(Given information begins)

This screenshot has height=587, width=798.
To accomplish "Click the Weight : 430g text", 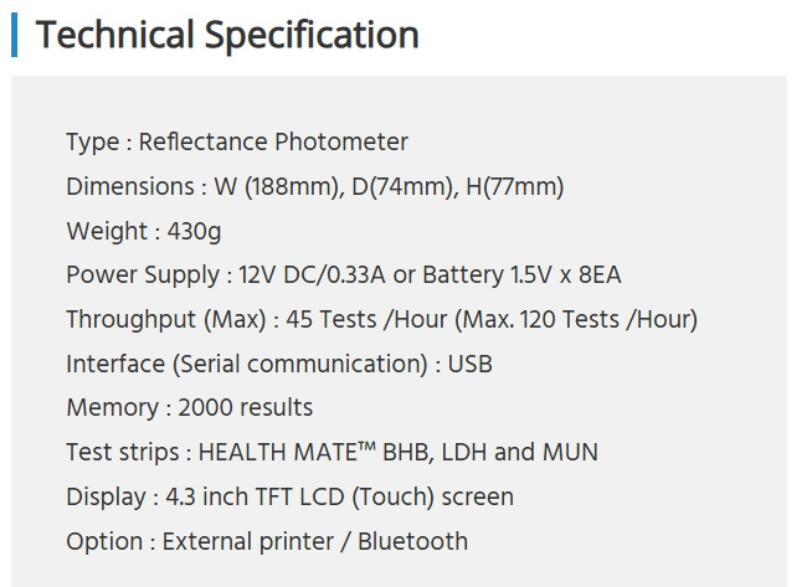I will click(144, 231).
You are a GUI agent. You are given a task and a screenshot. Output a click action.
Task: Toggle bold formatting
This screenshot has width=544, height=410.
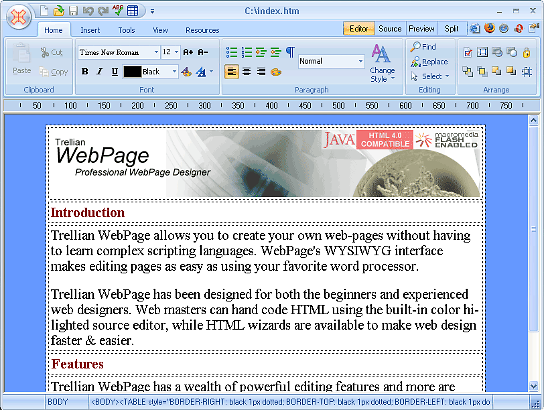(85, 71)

(Given information ends)

* What you will do *
The output must match, line for line, the span from the line containing "Task: Toggle bold formatting" through the end of the data, with the pictures removed.

* Answer to the exercise *
Task: Toggle bold formatting
This screenshot has width=544, height=410.
(85, 71)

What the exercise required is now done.